Dios es misericordia y ternura, pero también es un Dios firme que nos marca el camino para caminar en la rectitud de su voluntad, y es ese camino que vive en la lealtad, y de este modo se comporta en todo según el corazón De Dios, y no según las pasiones y comodidades humanas y mundanas.

MATEO:
– Hoy nos damos cuenta de como perdona nuestra Dios, mucho más de lo que jamás podríamos restituirle, siempre está dispuesto al perdón en un corazón contrito y humillado. Pero a la vez cada uno de nosotros que recibimos misericordia, debemos ser misericordiosos, perdonar de corazón a los demás, y hacer lo mismo que Dios ha hecho con nosotros, de este modo se hará palpable que la Misericordia del Señor está formando nuestro corazón y el Espíritu está ganando terreno en nuestra vida.

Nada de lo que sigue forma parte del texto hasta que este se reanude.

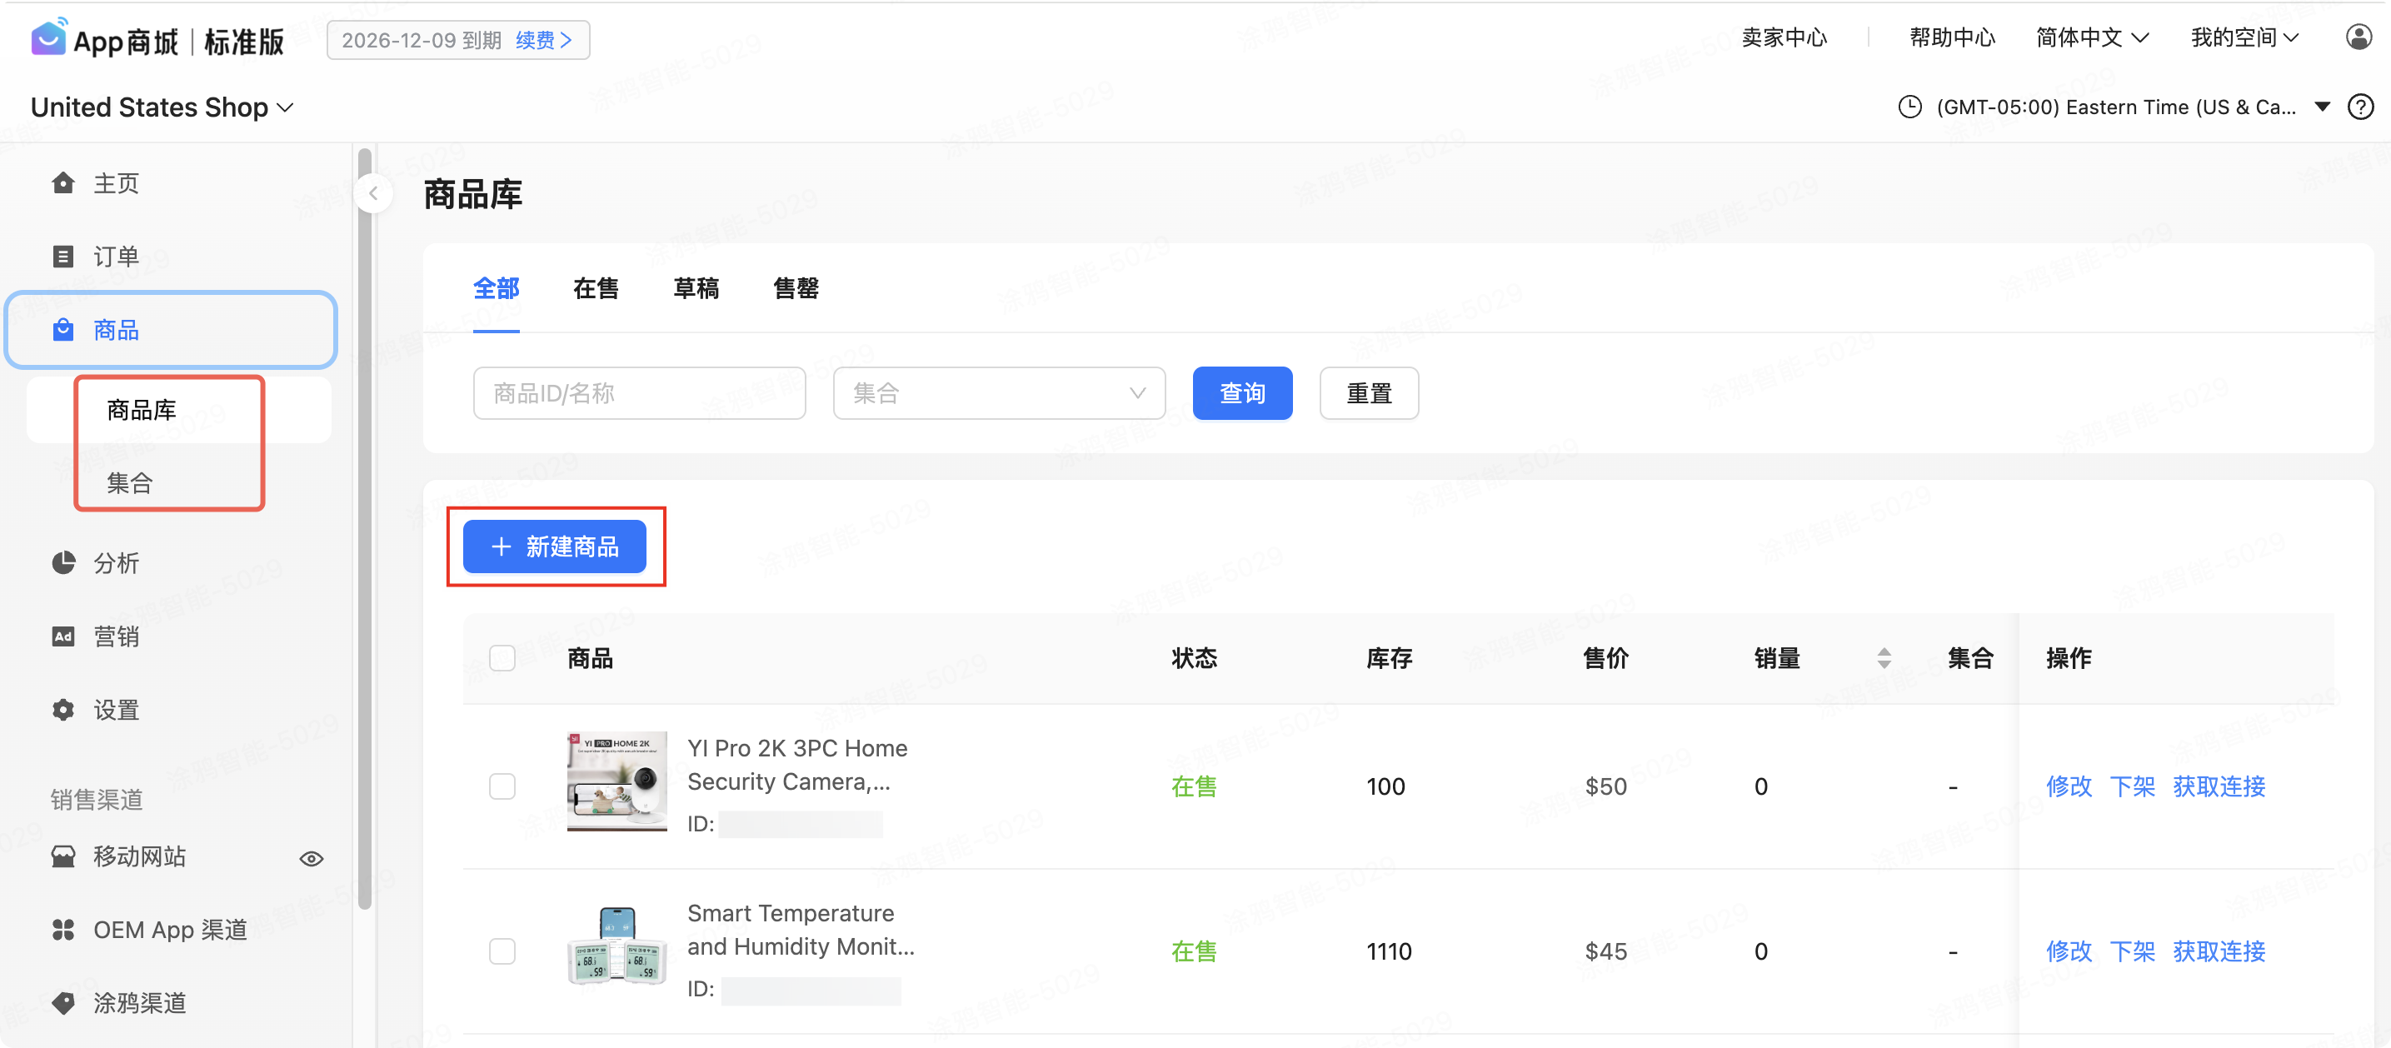
Task: Click the 新建商品 button
Action: pyautogui.click(x=555, y=547)
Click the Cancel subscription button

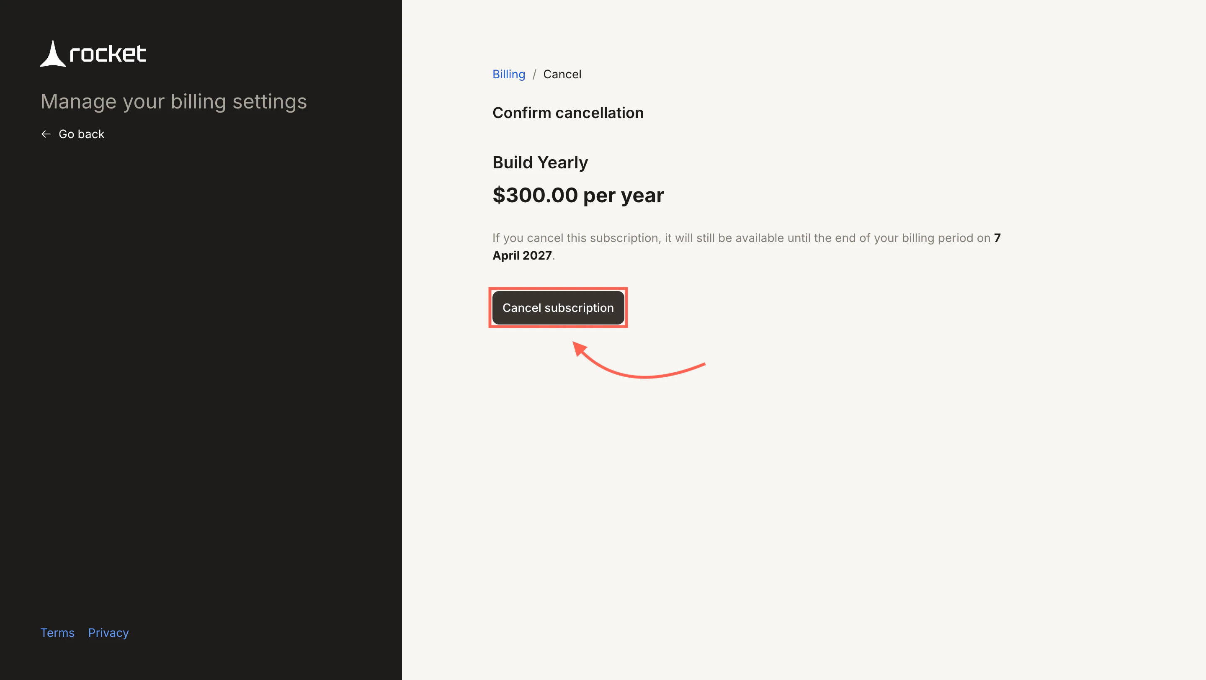pyautogui.click(x=558, y=307)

– Hay que pedir perdón a Dios, pero también hay que saber perdonar a los demás. Hay que perdonar siempre y a todos, y esto es lo más difícil en nuestra vida. Por lo que para pedir perdón, debemos mostrar nuestra voluntad de imitar la actitud del Dios perdonador. Ojo con echar mano de excusar para no perdonar. El que tenga el corazón más sano que dé el primer paso y perdona, sin poner luego cara de haber perdonado, que a veces ofende más. Sin pasar factura. Alejar de nosotros todo rencor. Perdonar con amor, sintiéndonos nosotros mismos perdonados por Dios.

María, Madre del Amor, llévanos a vivir en el perdón De Dios. Amén.